3.- Generar confianza. Comprender las expectativas de los inversionistas. Integrar los factores de medio ambienta, sociales y de gobernanza en la estrategia y las decisiones comerciales, sobre la asignación de capital, la inversión y otras actividades involucradas en la ejecución estratégica. Los resultados de sostenibilidad se han vuelto demasiado importantes para los inversionistas como para que se traten como simples complementos.
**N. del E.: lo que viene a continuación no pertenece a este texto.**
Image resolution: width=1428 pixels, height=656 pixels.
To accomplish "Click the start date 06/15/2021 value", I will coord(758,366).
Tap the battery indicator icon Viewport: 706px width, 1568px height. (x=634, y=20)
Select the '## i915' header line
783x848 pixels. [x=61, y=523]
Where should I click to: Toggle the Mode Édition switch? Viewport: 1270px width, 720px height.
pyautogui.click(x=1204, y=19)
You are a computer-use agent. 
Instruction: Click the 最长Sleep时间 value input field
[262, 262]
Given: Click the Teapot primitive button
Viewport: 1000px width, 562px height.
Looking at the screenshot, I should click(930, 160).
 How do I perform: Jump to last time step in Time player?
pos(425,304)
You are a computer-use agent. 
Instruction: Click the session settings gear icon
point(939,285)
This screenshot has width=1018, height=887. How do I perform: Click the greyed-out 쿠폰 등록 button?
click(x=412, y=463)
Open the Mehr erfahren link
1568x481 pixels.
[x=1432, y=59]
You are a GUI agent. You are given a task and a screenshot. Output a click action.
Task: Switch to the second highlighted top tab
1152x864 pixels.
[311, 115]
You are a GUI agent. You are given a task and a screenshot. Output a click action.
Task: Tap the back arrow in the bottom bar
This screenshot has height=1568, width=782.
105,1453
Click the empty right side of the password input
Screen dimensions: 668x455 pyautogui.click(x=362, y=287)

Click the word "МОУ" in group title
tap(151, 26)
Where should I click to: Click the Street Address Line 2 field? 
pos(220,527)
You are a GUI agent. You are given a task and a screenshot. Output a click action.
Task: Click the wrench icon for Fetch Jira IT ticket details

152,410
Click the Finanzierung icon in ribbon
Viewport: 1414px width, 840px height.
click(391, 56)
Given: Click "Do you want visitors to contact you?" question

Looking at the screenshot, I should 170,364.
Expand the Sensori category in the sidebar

Reportar el desempeño con el mismo rigor y calidad que aplica al desempeño financiero, puede que sean más significativos al ubicarlos en un contexto financiero.

4.- Poner el dinero donde están las emisiones. ¿Qué tan enfocadas están las inversiones en tecnología verde en las innovaciones que tendrán el mayor impacto en el cambio climático y su prosperidad a largo plazo? ¿De qué otra manera puede hacer que sus esfuerzos de sostenibilidad sean más efectivos? La solución es poner el dinero donde están las emisiones. Si eso suena obvio, no lo es. Un estudio de PwC sobre la inversión en tecnología climática en etapa inicial encontró que solo el 52 % de la financiación se destina a los sectores que generan el 85 % de las emisiones de gases de efecto invernadero (GEI). La movilidad, atrae casi la mitad de los flujos de inversión a pesar de contribuir con solo el 15 % de las emisiones totales.